The latest instalment of the drama that is the eurozone periphery sovereign debt crisis and European Union-wide banking sector crisis demonstrates that fiscal federalism is not going to happen, the Financial Times reported.
Nor will its primitive sibling, an open-ended, uncapped transfer Europe with creditor or donor countries in control of public spending, taxation and privatisation in debtor or beneficiary countries. The core euro area donors would walk out and the periphery financial beneficiaries would refuse the required surrender of national sovereignty.

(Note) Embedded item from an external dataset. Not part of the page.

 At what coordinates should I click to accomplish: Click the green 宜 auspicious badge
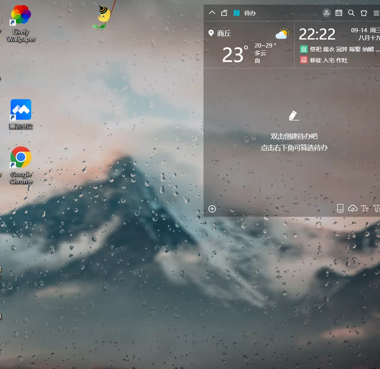303,49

This leaves two roads for the eurozone.
The first is to disband. The second is to move to a ‘You Break it You Own it’ Europe where insolvency of a sovereign is settled between the taxpayers of that sovereign and its creditors, without any permanent financial support from any other nation’s taxpayers. Likewise, threatening insolvency of systemically important banks (‘sibanks’) and other ‘sifis’ is first visited on these institutions’ unsecured junior and senior creditors. Their claims are written off or converted into equity before any taxpayer money goes in.
The agreement between European leaders in July permits us to discern the outline of things to come. The imminent ratings default of Greece sets an important precedent. I expect Greece to move into and out of ratings default several more times before solvency is restored, with a cumulative net present value (NPV) loss to creditors of between 65 and 80 per cent.
I likewise expect that other euro area sovereigns, most likely Portugal and Ireland, will experience ratings defaults. The new European Stability Mechanism (ESM) that will replace the European Financial Stability Facility will have a sovereign default resolution mechanism. For sovereigns deemed insolvent, debt restructuring will be a pre-condition for access to ESM funds.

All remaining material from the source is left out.